Successivamente, i ricercatori hanno condotto un’analisi spettrale approfondita delle regioni candidate utilizzando lo spettrometro di imaging VIR della sonda Dawn, che offre un’elevata risoluzione spettrale, sebbene a una risoluzione spaziale inferiore rispetto alla telecamera FC2. La combinazione di dati da entrambi gli strumenti è stata fondamentale per questa scoperta.
Tra i candidati, una regione tra i bacini di Urvara e Yalode si è distinta con la più forte evidenza di materiali organici. In questa zona, i composti organici sono distribuiti all’interno di un’unità geologica formata dall’espulsione di materiale durante gli impatti che hanno creato questi bacini.
“Questi impatti sono stati i più violenti che Cerere abbia mai sperimentato, quindi il materiale deve provenire da regioni più profonde rispetto al materiale espulso da altri bacini o crateri”, chiarisce Rizos. “Se la presenza di sostanze organiche viene confermata, la loro origine lascia pochi dubbi sul fatto che questi composti siano materiali endogeni”.

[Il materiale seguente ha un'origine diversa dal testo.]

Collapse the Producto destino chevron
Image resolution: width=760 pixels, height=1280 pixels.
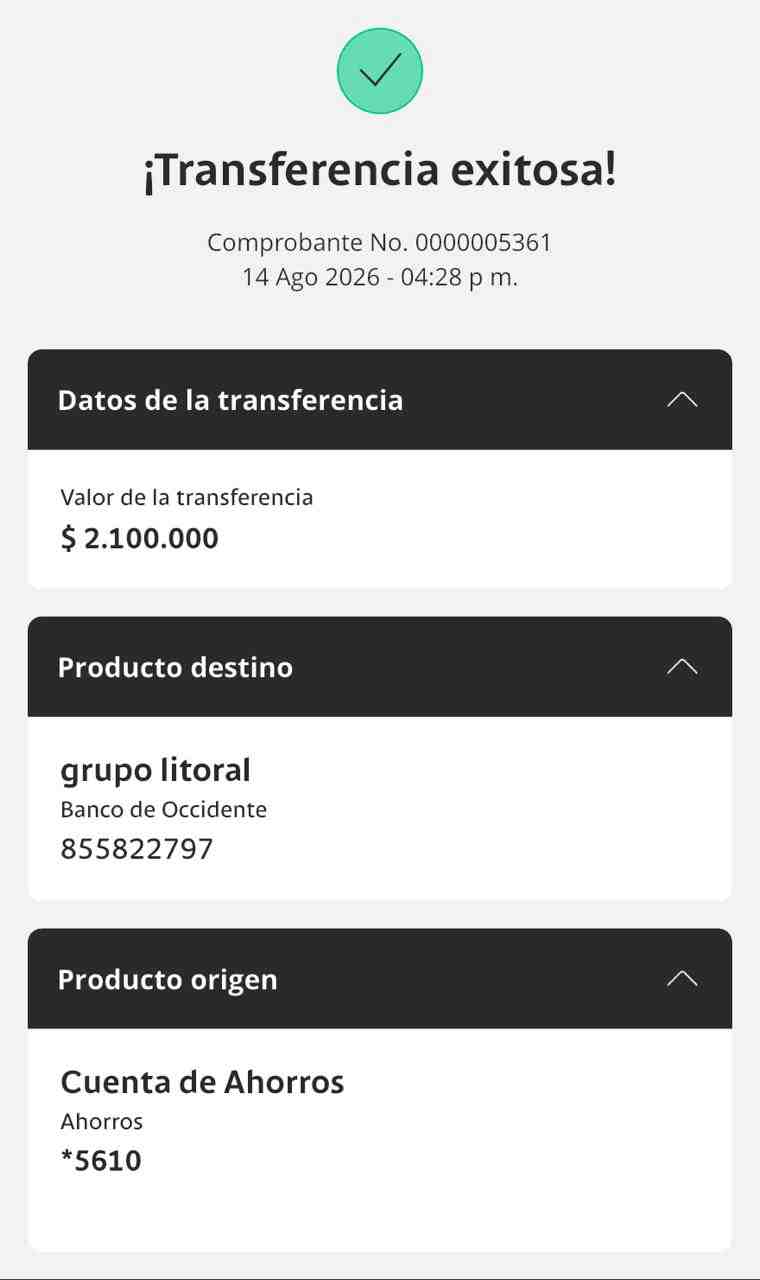pyautogui.click(x=682, y=667)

Questi risultati sono supportati da uno studio correlato condotto da collaboratori italiani che hanno partecipato anche a questo lavoro. Attraverso esperimenti di laboratorio, il team ha dimostrato che i composti organici si degradano più rapidamente sotto la radiazione solare di quanto stimato in precedenza.
Date le quantità rilevate e i livelli di degradazione osservati, lo studio suggerisce che il materiale organico deve esistere in grandi quantità sotto la superficie di Cerere.
“L’idea di una riserva organica in un luogo remoto e apparentemente inerte come Cerere solleva la possibilità che condizioni simili possano esistere su altri corpi del Sistema Solare. Senza dubbio, Cerere sarà rivisitato da nuove sonde nel prossimo futuro e la nostra ricerca sarà fondamentale per definire la strategia di osservazione per queste missioni”, conclude Rizos.